Band-Structure-Independent Topology from Nonsymmorphic Wannier Complexes

TL;DR

This paper introduces a new topological classification of Wannier complexes arising from nonsymmorphic symmetries, revealing robust boundary phenomena and polarization quantization independent of band structure details.

Contribution

It develops a real-space topological classification of Wannier complexes influenced by nonsymmorphic symmetries and fractional translations, highlighting their universal boundary signatures.

Findings

Wannier complexes require multiband descriptions due to nonsymmorphic symmetries.

All allowed Wannier complexes with certain symmetries have quantized electric polarization.

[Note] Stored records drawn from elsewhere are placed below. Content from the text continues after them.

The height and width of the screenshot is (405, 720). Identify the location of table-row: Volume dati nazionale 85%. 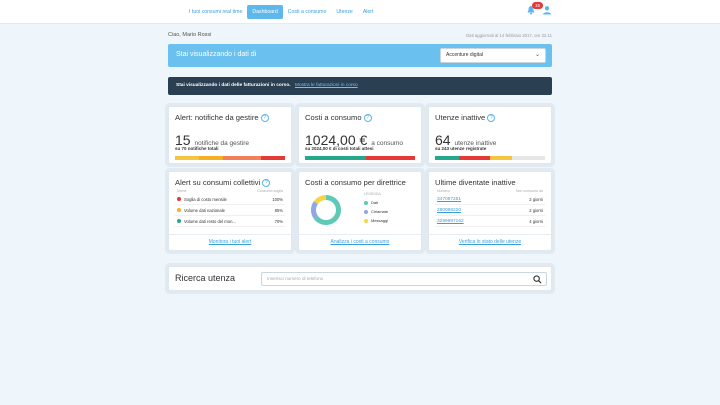
(230, 210).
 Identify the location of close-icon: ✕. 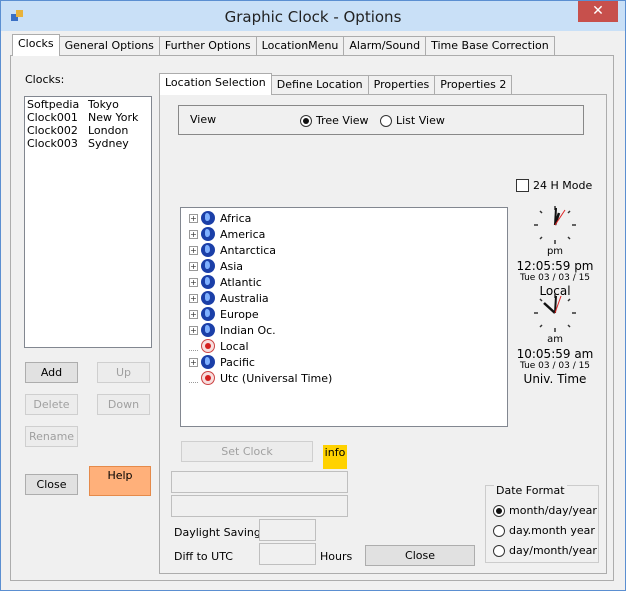
(598, 12).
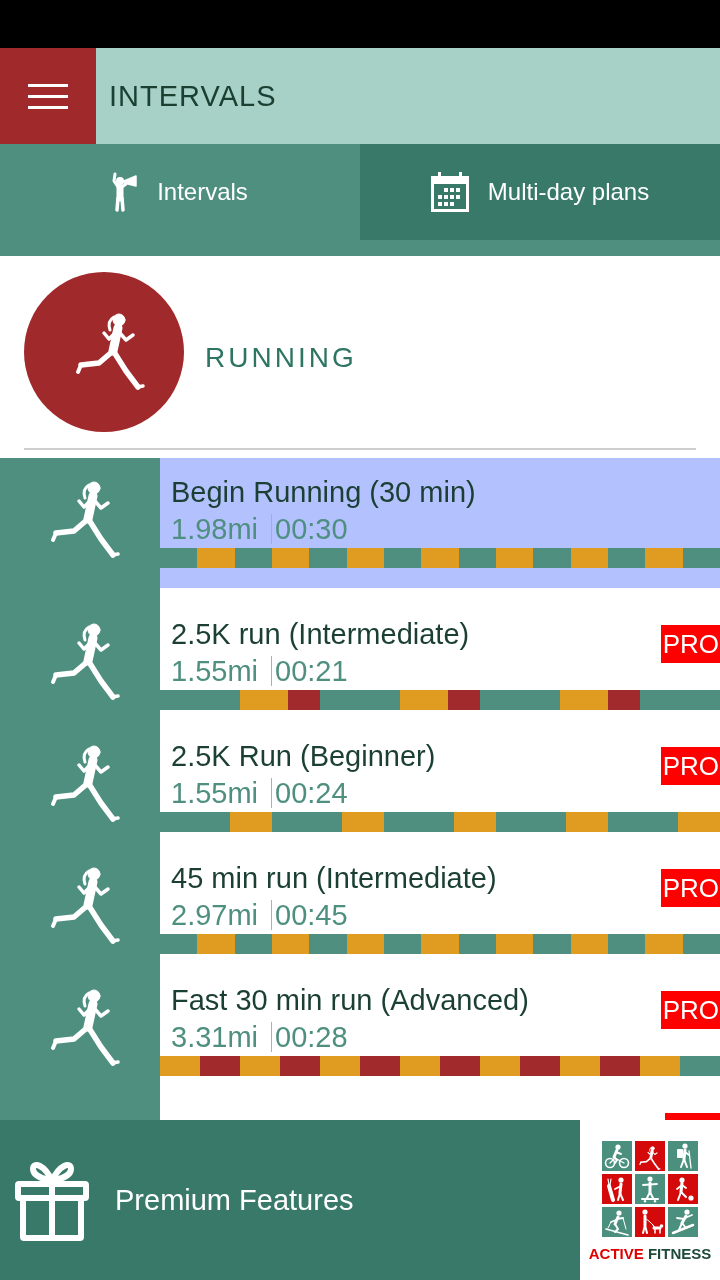 The image size is (720, 1280). I want to click on workout-title: 2.5K Run (Beginner), so click(304, 756).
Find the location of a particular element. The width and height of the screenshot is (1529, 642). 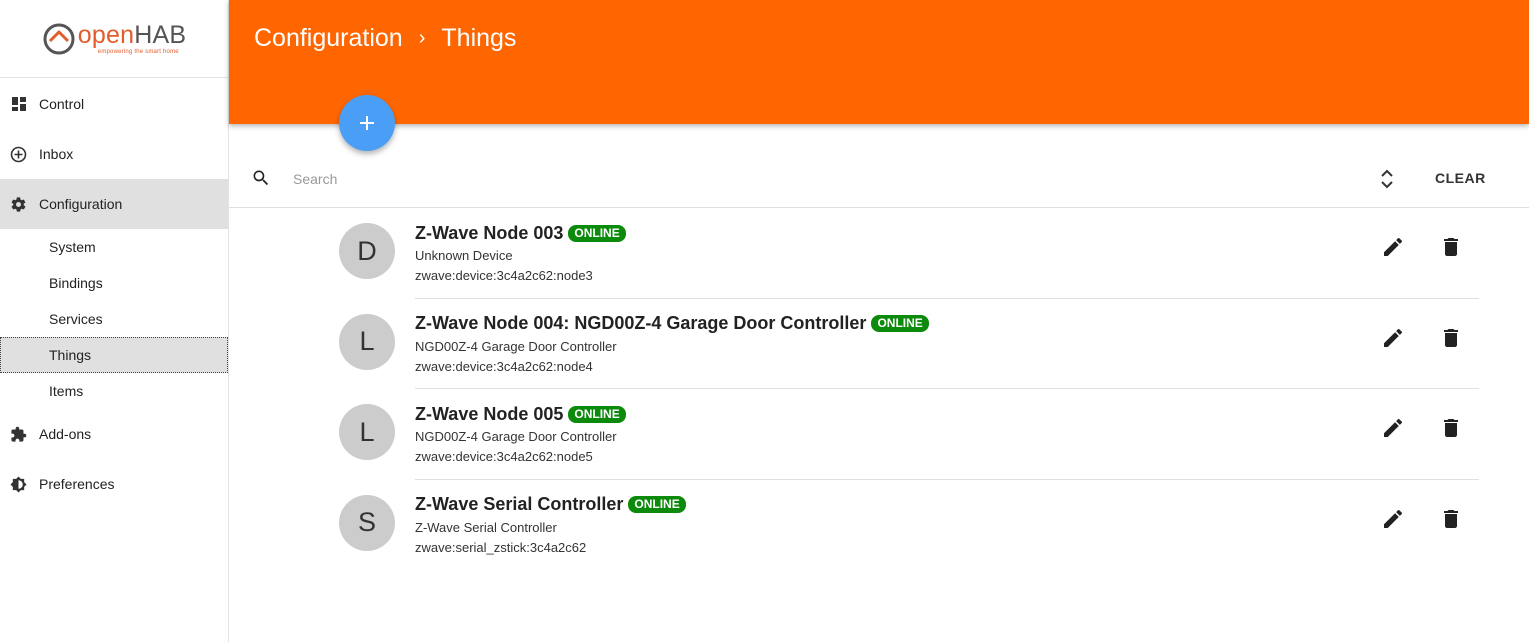

brightness-icon is located at coordinates (18, 484).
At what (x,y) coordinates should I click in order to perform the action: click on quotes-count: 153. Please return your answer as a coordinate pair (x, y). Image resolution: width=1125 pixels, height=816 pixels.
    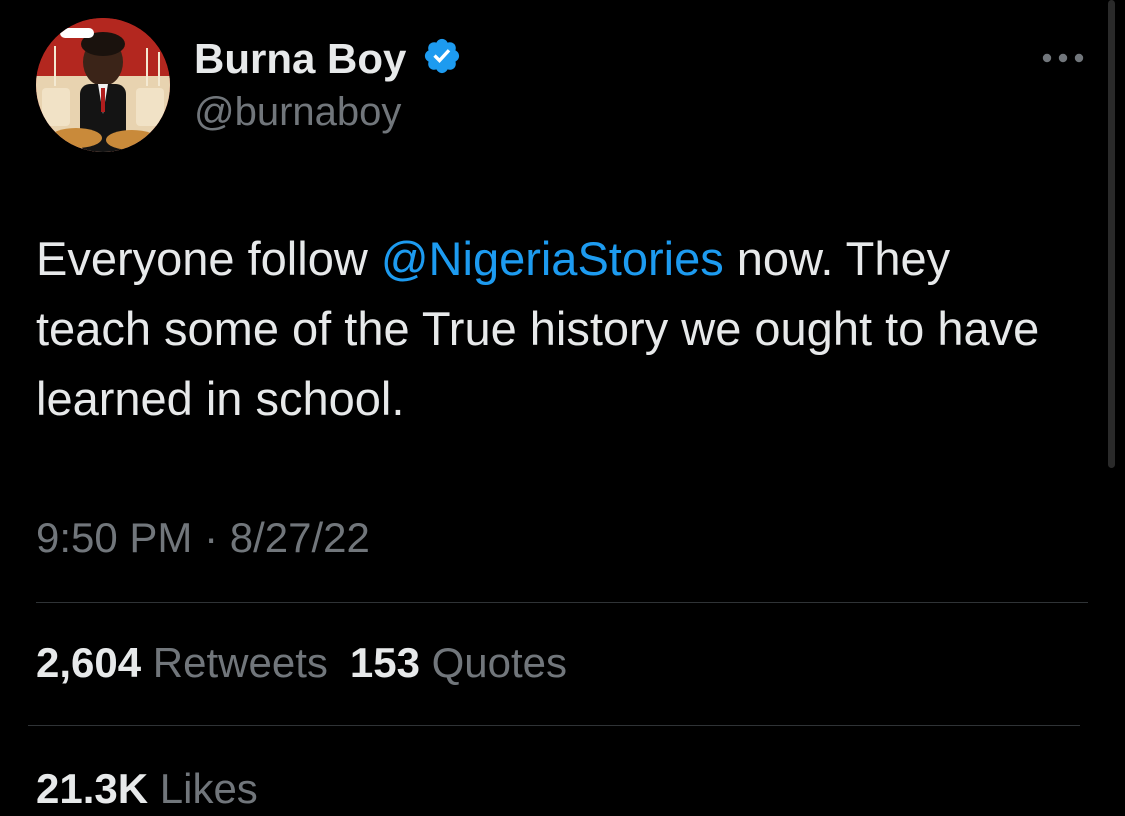
    Looking at the image, I should click on (384, 662).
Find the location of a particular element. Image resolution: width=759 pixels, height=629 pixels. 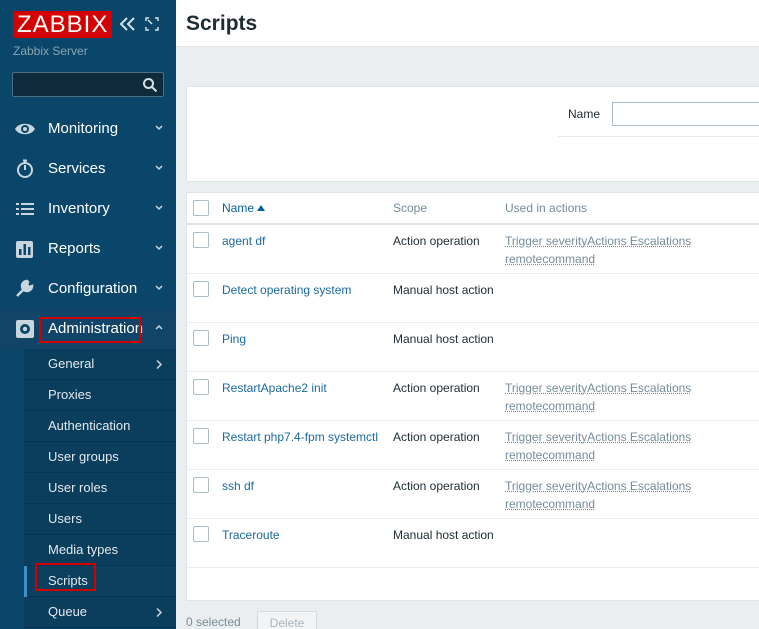

highlight-box is located at coordinates (90, 330).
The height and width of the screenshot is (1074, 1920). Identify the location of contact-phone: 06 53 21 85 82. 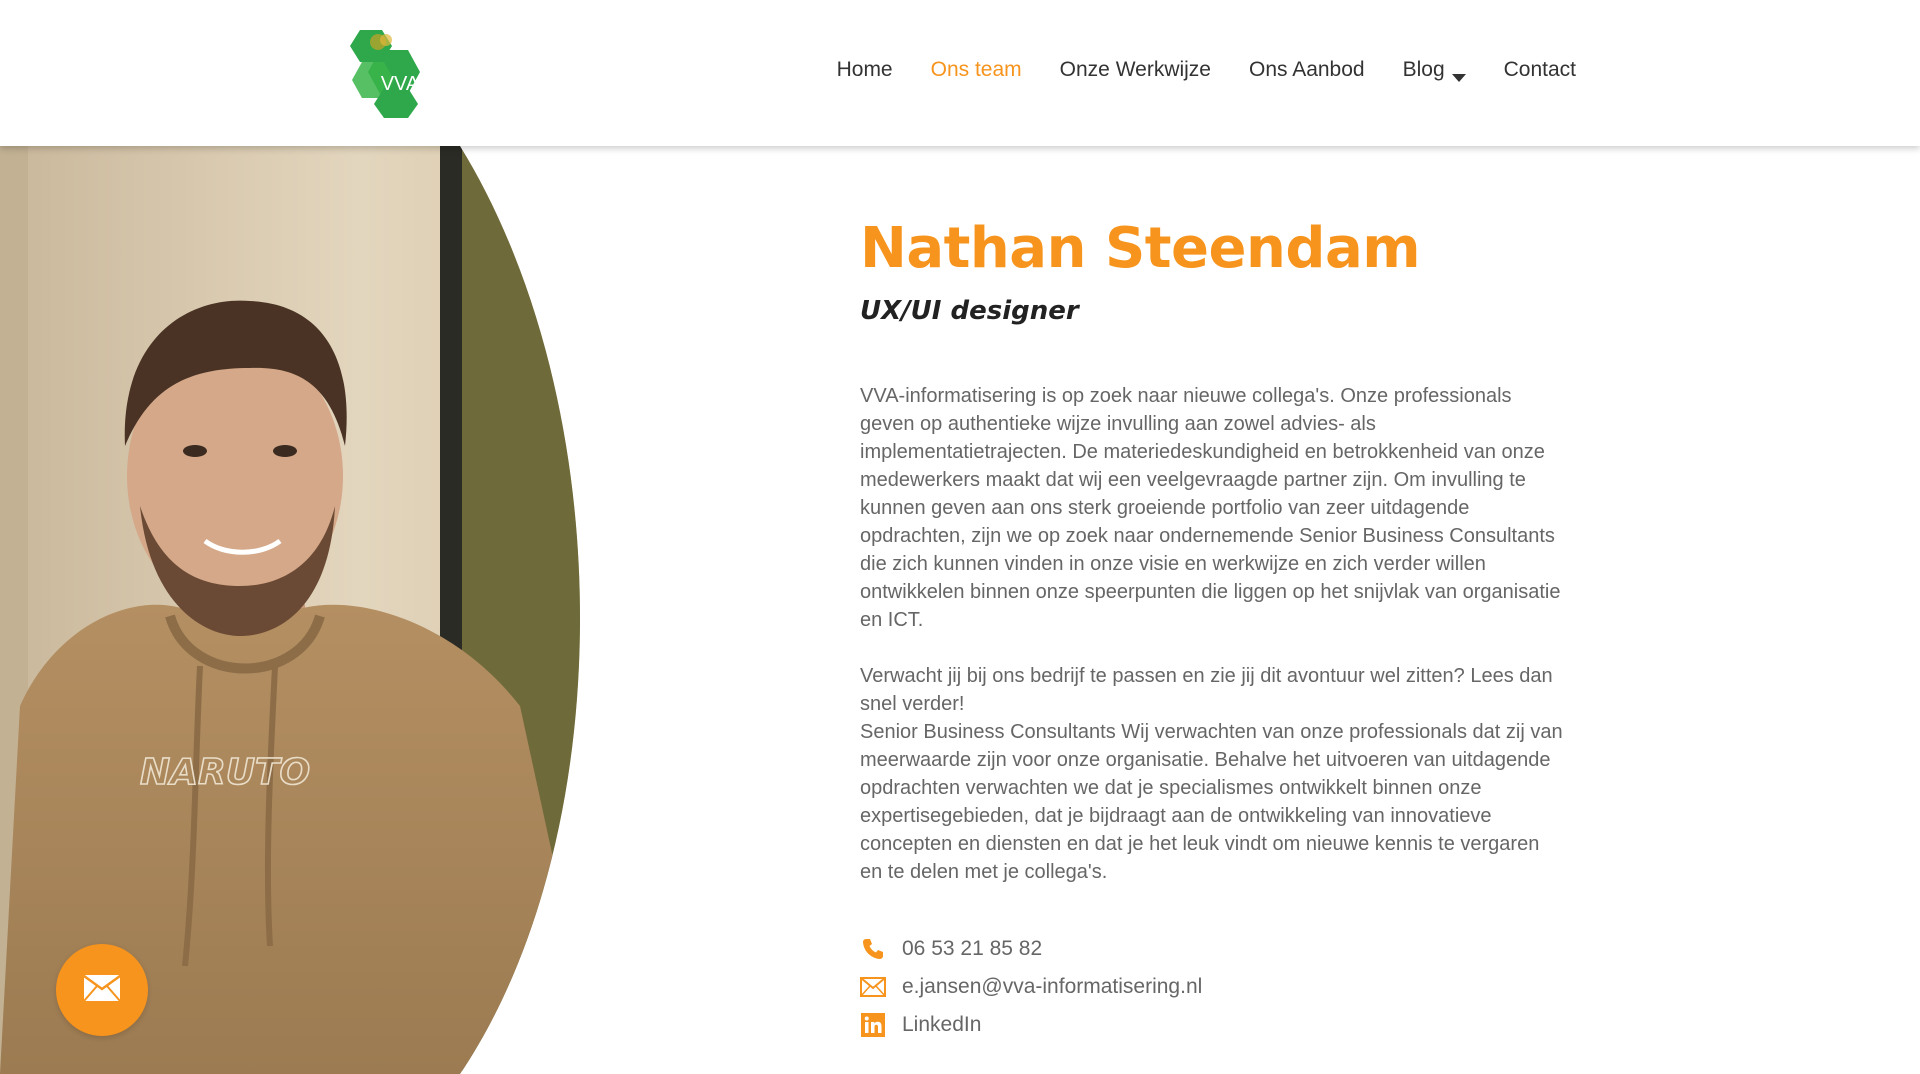
(1216, 949).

Boundary phenomena persist across various Hamiltonian deformations, including gapless regimes.

Abstract

Nonsymmorphic symmetries can enforce band connectivity that obstructs a single-band Wannier description. We show that a fractional translation $\mathcal{L}$ connecting distinct high-symmetry Wyckoff positions generically renders the Wannier center of an individual band gauge ill-defined, requiring a symmetry-enforced multiband object -- a Wannier complex. We formulate a real-space topological classification of Wannier complexes and show that, when $\mathcal{L}$ is combined with certain point-group symmetries (notably $C_4$ and $C_3$), all symmetry-allowed Wannier-complex configurations carry a nontrivial quantized total electric polarization. This yields boundary phenomena that persist across symmetry-preserving deformations of the Hamiltonian, including parameter regimes with and without bulk gaps. We demonstrate the mechanism in minimal tight-binding models exhibiting M{\"o}bius-twisted Wilson-loop structures and higher-order corner modes, and propose experimental signatures in a dielectric photonic crystal and a first-principles electronic platform octa-graphene, accompanied by a three-dimensional extension.